Moving from Multiparameter Type Classes and Functional Dependencies to Type Families in Haskell

In my first post on the bitx-bitcoin library I mentioned how I solved one particular problem with the help of MultiParamTypeClasses and FunctionalDependencies. Well, as it just so turns out, apparently that wasn’t necessarily the best way to do it.

Recap: What was I trying to solve

Imagine the following polymorphic function:

foo :: (A a, B b) => a -> b
foo = ...

That is, a is an instance of the typeclass A, and b is an instance of B. Notice, in particular, that the two types are essentially completely free to be anything. The Haskell compiler’s type inference algorithm will essentially need to be told the types of each side in order to type-infer this function.

Now imagine also, that in an effort to make the compiler do much of the work for us, and given a whole bunch of instances of A and B, we wish to leverage Haskell’s type-inference. That is, we have something like this

class B b
class A a

data B1 = B1
data B2 = B2
data C = C
data A1 = A1
data A2 = A2

instance B B1
instance B B2

instance A A1
instance A A2

foo :: (A a, B b) => a -> b
foo = undefined

bar :: A a => C -> a
bar = undefined

helper :: B b => C -> b
helper = foo . bar

f :: C -> B1
f = helper

g :: C -> B2
g = helper

main = undefined

We also know that foo should map A1 to B1 and A2 to B2.

Now, we would like it if GHC would figure out the different types of foo in f and g for us, but reasonably we can’t really expect it to do this job.

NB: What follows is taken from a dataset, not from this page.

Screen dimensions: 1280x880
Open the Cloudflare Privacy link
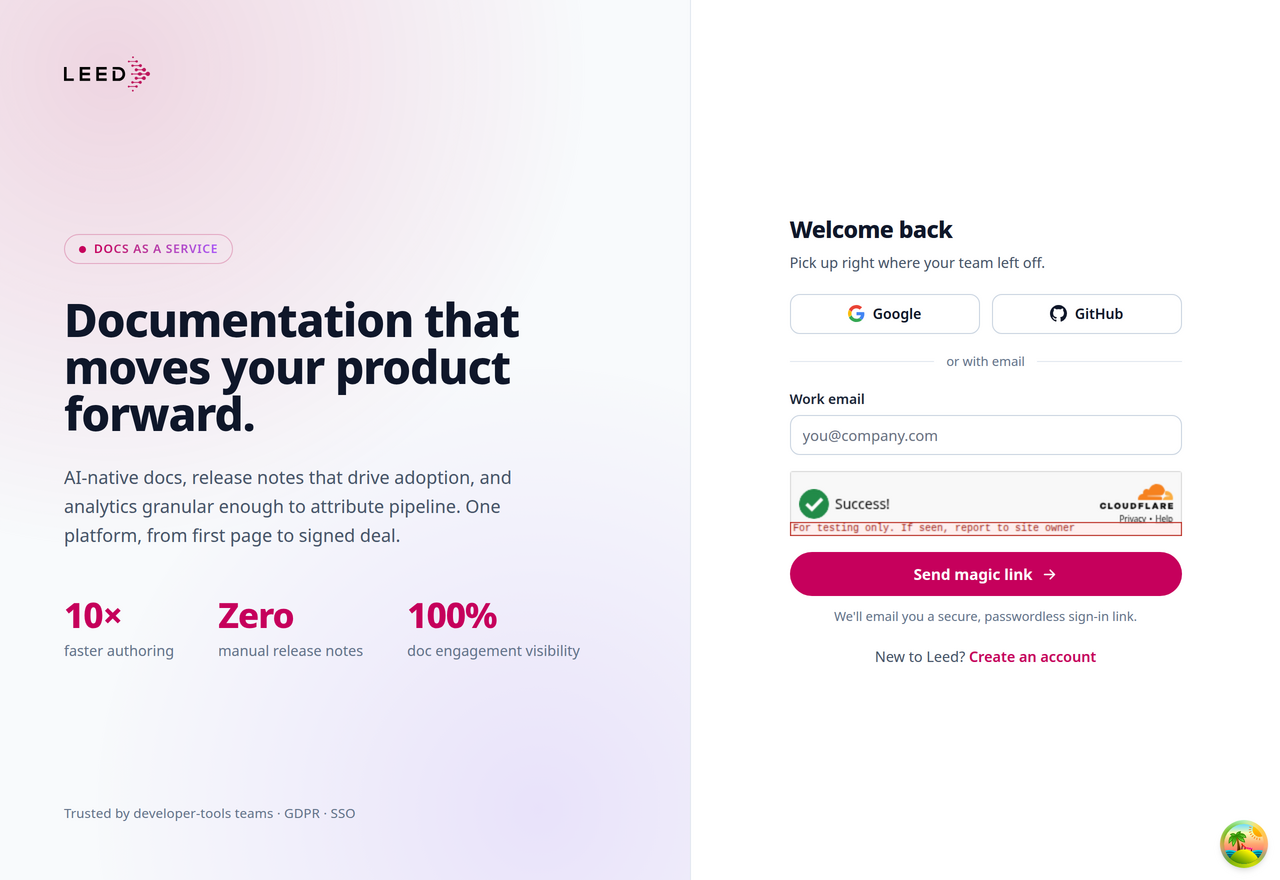[1132, 519]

That is, we want to be able to use helper everywhere and just have GHC figure out the rest for us.

Could not deduce (A a0) arising from a use of ‘foo’
from the context (B b)
  bound by the type signature for helper :: B b => C -> b
  at Ex.hs:22:11-23
The type variable ‘a0’ is ambiguous
Note: there are several potential instances:
  instance A A1 -- Defined at Ex.hs:13:10
  instance A A2 -- Defined at Ex.hs:14:10
In the first argument of ‘(.)’, namely ‘foo’
In the expression: foo . bar
In an equation for ‘helper’: helper = foo . bar

We shouldn’t be surprised though. We are making an assumption which we are not explicitly telling GHC. We need to somehow tell GHC that not only does foo map As to Bs, it in fact maps A1 to B1 and A2 to B2.

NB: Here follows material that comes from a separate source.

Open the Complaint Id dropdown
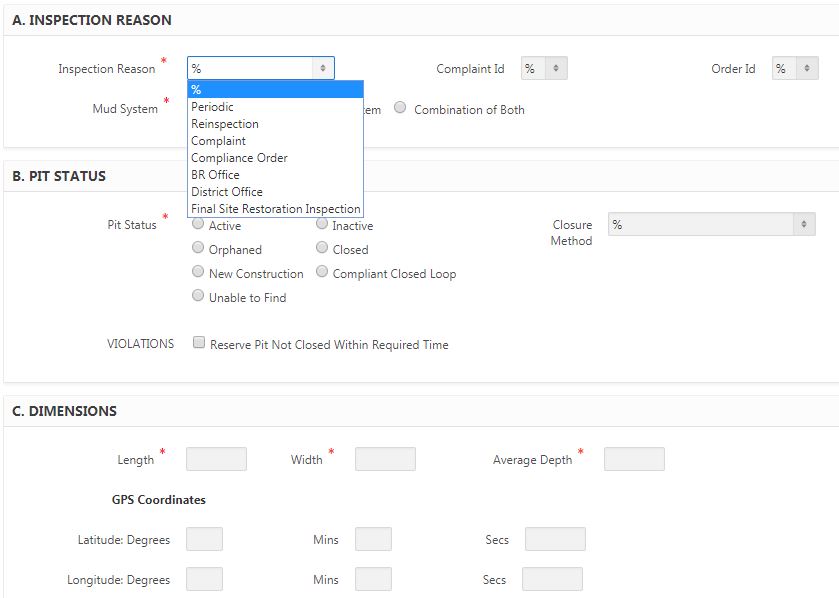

Let’s remember that this exmaple is not as contrived as it looks. In my case, C is Bytestring, bar is Data.Aeson.decode, and A is Data.Aeson.fromJson.

The MPTC and FD solution

Basically, we ultimately want a “function” on types which tells GHC this relationship. To establish such a relationship we use MultiParamTypeClasses, and to establish it as a one-to-one function we use FunctionalDependencies:

{-# LANGUAGE MultiParamTypeClasses, FunctionalDependencies #-}

class B b
class A a

data B1 = B1
data B2 = B2
data C = C
data A1 = A1
data A2 = A2

instance B B1
instance B B2

instance A A1
instance A A2

class (A a, B b) => Relationship a b | b -> a
instance Relationship A1 B1
instance Relationship A2 B2

foo :: Relationship a b => a -> b
foo = undefined

bar :: A a => C -> a
bar = undefined

helper :: (Relationship a b, B b) => C -> b 
helper = foo . bar

f :: C -> B1
f = helper

g :: C -> B2
g = helper

main = undefined

Now the code compiles without a hitch. We have established the mapping from A1 to B1 and A2 to B2, and annotated a few functions with this relationship (why do we need to do to explicitly annotate helper? I’m not quite sure, actually).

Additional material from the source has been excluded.